Prof. Edi menjelaskan bahwa konsep S2PI tidak hanya berfokus pada peningkatan produksi dan ekonomi semata, tetapi juga mempertimbangkan aspek sosial dan ekologis. “Struktur sosial progresif-integratif memberi arti bahwa masyarakat selalu mengalami perkembangan. Konstruksi struktur sosial yang dibangun memiliki keterkaitan antara ekologi, ekonomi, dan sosial sebagai landasan pengelolaan dan pemanfaatan sumber daya berbentuk lingkaran, harus diubah menjadi piramida. Piramida ini berupa sebuah konsep tentang religiusitas,” jelasnya.
Menurutnya, jika kegiatan ekonomi manusia merusak ekologi, maka ada dua kesalahan mendasar. Pertama, manusia tidak bersifat amanah sebagai wakil Allah swt di bumi untuk menjaga alam secara berkelanjutan. Sumber daya alam harus dapat dimanfaatkan untuk memenuhi kebutuhan manusia saat ini dan generasi mendatang. Kedua, kerusakan ekologi akibat kegiatan ekonomi dapat mengganggu kesejahteraan sosial.
Dalam pidato pengukuhannya, Prof.
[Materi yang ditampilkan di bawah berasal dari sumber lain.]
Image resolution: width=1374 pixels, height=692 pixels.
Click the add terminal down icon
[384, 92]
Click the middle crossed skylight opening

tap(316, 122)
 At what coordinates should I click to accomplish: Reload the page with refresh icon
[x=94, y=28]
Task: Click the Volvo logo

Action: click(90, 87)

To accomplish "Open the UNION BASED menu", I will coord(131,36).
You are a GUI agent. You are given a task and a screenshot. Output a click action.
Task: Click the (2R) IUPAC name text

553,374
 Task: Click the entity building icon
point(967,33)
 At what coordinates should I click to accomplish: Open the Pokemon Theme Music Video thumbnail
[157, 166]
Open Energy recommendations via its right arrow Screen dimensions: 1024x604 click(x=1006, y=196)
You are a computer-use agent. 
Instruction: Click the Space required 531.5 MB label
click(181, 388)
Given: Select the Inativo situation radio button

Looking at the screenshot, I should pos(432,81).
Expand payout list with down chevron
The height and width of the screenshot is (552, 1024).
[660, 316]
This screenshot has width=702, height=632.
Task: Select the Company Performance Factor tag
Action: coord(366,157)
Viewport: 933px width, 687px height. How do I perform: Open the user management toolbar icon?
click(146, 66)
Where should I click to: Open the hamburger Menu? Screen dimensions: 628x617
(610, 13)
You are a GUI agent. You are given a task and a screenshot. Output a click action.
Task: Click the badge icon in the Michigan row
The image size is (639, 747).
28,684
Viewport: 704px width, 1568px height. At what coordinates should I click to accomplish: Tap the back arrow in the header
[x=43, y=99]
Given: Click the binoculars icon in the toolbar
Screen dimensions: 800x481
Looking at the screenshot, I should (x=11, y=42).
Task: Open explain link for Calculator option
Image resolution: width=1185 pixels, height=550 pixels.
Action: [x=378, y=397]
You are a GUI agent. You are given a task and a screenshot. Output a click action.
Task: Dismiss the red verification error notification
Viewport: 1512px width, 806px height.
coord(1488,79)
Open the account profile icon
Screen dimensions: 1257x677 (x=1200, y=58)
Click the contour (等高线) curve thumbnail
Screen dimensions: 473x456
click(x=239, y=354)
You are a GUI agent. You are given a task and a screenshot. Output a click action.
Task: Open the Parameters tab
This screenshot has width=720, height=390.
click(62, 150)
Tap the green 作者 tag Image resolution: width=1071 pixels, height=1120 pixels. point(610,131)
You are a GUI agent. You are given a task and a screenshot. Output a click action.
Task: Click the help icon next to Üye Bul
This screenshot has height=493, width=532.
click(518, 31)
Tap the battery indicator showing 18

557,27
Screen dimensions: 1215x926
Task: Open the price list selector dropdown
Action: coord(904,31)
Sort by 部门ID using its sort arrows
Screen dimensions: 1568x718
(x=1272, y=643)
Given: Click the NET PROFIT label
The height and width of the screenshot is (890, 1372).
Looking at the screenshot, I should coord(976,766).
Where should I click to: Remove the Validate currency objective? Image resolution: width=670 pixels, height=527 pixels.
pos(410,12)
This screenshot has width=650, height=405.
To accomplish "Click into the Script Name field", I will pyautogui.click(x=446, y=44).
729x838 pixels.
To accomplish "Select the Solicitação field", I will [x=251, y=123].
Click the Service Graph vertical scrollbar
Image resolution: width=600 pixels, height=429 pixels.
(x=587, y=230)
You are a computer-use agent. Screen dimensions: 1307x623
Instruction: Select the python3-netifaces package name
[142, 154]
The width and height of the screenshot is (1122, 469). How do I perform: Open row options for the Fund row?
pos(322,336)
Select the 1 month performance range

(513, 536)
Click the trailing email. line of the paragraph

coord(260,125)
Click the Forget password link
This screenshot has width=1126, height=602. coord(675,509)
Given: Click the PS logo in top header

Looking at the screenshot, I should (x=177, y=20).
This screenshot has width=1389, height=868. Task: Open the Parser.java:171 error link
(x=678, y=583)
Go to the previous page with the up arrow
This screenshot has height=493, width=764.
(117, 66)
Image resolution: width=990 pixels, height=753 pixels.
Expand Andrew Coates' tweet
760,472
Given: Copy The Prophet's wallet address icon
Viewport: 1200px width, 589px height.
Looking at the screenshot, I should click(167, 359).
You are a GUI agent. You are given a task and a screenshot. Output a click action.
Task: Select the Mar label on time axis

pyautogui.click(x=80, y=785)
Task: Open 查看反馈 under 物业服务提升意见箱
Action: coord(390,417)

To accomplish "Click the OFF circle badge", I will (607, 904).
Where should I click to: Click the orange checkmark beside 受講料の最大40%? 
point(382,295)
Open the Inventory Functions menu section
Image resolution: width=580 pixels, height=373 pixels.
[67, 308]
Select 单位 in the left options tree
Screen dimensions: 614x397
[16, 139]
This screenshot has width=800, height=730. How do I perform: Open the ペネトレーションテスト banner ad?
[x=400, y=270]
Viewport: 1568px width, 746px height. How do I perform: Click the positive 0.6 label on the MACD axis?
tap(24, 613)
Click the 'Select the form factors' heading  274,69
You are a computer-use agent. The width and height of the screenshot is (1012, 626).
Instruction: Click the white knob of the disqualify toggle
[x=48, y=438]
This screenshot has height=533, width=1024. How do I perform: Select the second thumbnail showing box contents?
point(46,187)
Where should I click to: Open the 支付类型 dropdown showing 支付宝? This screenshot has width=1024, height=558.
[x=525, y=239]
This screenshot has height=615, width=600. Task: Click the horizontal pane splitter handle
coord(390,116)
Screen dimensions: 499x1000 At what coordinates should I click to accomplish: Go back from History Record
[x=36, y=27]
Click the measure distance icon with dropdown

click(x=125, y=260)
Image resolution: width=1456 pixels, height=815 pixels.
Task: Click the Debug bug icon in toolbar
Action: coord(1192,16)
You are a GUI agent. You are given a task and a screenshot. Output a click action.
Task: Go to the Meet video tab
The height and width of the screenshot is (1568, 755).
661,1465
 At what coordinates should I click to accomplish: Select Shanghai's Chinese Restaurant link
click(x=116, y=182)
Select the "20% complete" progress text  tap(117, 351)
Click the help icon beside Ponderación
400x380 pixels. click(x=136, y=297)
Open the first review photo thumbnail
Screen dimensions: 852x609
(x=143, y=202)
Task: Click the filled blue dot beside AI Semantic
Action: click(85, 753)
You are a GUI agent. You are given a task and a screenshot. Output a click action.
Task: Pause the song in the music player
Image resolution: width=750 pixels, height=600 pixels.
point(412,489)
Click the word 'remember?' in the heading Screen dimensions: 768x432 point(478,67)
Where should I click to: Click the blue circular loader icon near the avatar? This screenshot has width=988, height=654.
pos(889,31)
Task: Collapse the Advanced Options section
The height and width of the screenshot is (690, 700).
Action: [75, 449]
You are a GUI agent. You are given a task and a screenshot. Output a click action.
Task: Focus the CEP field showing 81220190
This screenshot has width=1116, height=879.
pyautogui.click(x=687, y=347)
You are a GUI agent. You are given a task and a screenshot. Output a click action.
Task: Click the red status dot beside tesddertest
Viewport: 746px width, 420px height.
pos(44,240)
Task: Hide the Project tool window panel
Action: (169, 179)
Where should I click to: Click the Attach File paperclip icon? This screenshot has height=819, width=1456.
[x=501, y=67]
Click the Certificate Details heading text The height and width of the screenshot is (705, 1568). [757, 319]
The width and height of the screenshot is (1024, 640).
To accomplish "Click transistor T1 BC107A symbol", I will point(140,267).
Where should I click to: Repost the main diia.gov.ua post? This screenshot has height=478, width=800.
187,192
Edi juga mengingatkan pentingnya pembangunan perikanan yang mampu meningkatkan kapasitas ruang dan struktur sosial tanpa mencapai titik kritis yang berbahaya. “Jika kita tidak berhati-hati, pembangunan yang tidak terintegrasi bisa mencapai stadium empat seperti kanker, sangat berbahaya,” tegasnya.
Prof. Edi menekankan bahwa konsep S2PI adalah upaya kolektif untuk mencapai keberlanjutan sosial dan ekonomi. “Saya telah mengkaji nelayan sejak tahun 1986 dan semua penelitian ini adalah upaya saya untuk membayar hutang kepada mereka. Tanpa para nelayan, saya tidak akan mungkin bisa mencapai posisi saya saat ini,” tuturnya.
Prof. Edi berharap bahwa konsep S2PI dapat menjadi solusi yang efektif untuk mengurangi kemiskinan nelayan di Indonesia dan mewujudkan keberlanjutan yang tidak hanya ekonomi tetapi juga sosial dan ekologis.
Sebagai profesor yang baru dikukuhkan, Prof. Dr. Ir. Edi Susilo, MS menambah deretan profesor dalam bidang ilmu perikanan. Sebagai seorang pakar dalam bidang Sosiologi Perikanan, Prof. Edi dikukuhkan sebagai Profesor Aktif ke-23 di Fakultas Perikanan dan Ilmu Kelautan (FPIK), Profesor Aktif ke-217 di UB, dan menjadi Profesor ke-385 dari seluruh profesor yang telah dihasilkan oleh UB. (nid/din/yor)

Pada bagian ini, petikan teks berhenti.